Ma cosa accade davvero quando la pelle si secca? E soprattutto, come possiamo intervenire per ripristinare il giusto livello di idratazione, nutrimento e benessere? In questo articolo analizzeremo le cause più comuni della secchezza cutanea, i comportamenti da evitare e i trattamenti più adatti per aiutare la pelle a ritrovare comfort e morbidezza.
Perché la pelle si secca e si screpola?
La pelle secca e screpolata è una condizione cutanea molto diffusa, che può manifestarsi in qualsiasi momento dell’anno, ma tende ad accentuarsi nei mesi più freddi o in presenza di specifici fattori. Alla base di questo stato c’è un’alterazione della barriera cutanea. Quando si indebolisce, la pelle perde acqua più rapidamente, diventando ruvida, opaca, meno elastica e più vulnerabile.
Una delle cause più comuni della secchezza è l’esposizione a climi rigidi o molto secchi. Il freddo, il vento e l’aria secca degli ambienti riscaldati riducono l’umidità ambientale, favorendo la perdita d’acqua transepidermica.

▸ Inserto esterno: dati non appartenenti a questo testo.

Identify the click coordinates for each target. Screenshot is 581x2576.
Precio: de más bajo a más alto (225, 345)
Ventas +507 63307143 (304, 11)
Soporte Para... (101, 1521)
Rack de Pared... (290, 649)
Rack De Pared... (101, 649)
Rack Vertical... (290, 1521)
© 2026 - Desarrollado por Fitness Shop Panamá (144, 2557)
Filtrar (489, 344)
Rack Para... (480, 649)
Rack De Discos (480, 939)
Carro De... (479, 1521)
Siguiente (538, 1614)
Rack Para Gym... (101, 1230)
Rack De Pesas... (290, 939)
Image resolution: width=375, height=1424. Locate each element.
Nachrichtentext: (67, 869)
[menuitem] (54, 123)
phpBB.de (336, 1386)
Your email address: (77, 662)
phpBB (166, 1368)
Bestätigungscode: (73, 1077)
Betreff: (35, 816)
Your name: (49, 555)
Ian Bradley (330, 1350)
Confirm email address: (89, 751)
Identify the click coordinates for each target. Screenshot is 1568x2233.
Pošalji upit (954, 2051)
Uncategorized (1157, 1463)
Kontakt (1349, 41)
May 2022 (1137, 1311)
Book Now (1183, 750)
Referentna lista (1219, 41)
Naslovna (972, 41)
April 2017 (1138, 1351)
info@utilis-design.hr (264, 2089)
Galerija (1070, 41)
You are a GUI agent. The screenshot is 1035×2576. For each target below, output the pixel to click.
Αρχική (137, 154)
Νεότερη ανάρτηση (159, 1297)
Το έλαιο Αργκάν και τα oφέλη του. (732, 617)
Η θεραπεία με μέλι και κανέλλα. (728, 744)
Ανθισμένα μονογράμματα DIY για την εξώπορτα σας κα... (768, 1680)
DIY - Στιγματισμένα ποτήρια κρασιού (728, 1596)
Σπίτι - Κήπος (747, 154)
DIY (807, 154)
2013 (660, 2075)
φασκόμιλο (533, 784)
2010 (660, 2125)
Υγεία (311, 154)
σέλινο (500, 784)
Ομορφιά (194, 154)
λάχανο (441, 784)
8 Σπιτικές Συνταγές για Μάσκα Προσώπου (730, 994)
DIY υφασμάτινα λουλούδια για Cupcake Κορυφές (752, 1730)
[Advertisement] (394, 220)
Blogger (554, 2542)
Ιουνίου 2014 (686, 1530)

Anche l’acqua troppo calda – spesso utilizzata durante docce e bagni – può contribuire alla disidratazione, così come l’uso frequente di detergenti inadatti, che impoveriscono il film idrolipidico superficiale. Non è raro, infatti, che chi lava spesso le mani o si sottopone a lavaggi corporei frequenti senza un’adeguata idratazione mostri secchezza localizzata o diffusa.
Anche i fattori interni giocano un ruolo chiave. Con l’età, la produzione di sebo e lipidi cutanei tende naturalmente a diminuire, rendendo la pelle più vulnerabile.
Infine, non bisogna trascurare l’impatto dello stile di vita: una dieta povera di acidi grassi essenziali, una scarsa idratazione o l’esposizione quotidiana a sostanze (come solventi, detergenti industriali o alcol denaturato) può compromettere la funzione barriera.
Capire la causa della secchezza cutanea è fondamentale per agire in modo efficace.
Come trattare la pelle secca e screpolata
Quando la pelle è secca e screpolata, il primo obiettivo è quello di ristabilire l’equilibrio della barriera cutanea, rafforzando le sue naturali difese e ripristinando un adeguato livello di idratazione. È fondamentale intervenire con delicatezza, evitando qualsiasi gesto o prodotto che possa peggiorare la situazione. La routine quotidiana, anche nei suoi passaggi più semplici, deve essere rivista in funzione della sensibilità e fragilità della pelle.
La detersione è il punto di partenza: deve essere il più possibile delicata e rispettosa del film idrolipidico. I detergenti schiumogeni o profumati vanno sostituiti con formule lipidizzanti, oli o creme detergenti che puliscano per affinità e non per contrasto, senza impoverire ulteriormente la pelle. Anche la temperatura dell’acqua va tenuta sotto controllo: meglio tiepida, per evitare che il calore eccessivo.
Dopo la detersione, il momento dell’idratazione diventa cruciale. Le formulazioni più efficaci in caso di secchezza e screpolature sono quelle che combinano attivi umettanti, come glicerina o acido ialuronico, con ingredienti emollienti e occlusivi, come burro di karité, oli vegetali e ceramidi. Questi ultimi sono essenziali per aiutare a rimpolpare lo strato lipidico dell’epidermide e limitare la perdita d’acqua transepidermica.
La scelta della texture dipenderà dallo stato della pelle: in presenza di fissurazioni o desquamazioni visibili, sono preferibili balsami o creme ricche, da applicare anche più volte al giorno, soprattutto sulle zone più fragili come mani, gomiti, ginocchia e talloni. Per farvi un’idea su una gamma di prodotti adatta, visitate il sito www.mixa.it.
È importante anche ridurre al minimo gli stress meccanici o chimici. In ambienti riscaldati o climatizzati, può essere utile ricorrere a un umidificatore per mantenere stabile il livello di umidità nell’aria, contribuendo così a proteggere l’idratazione cutanea.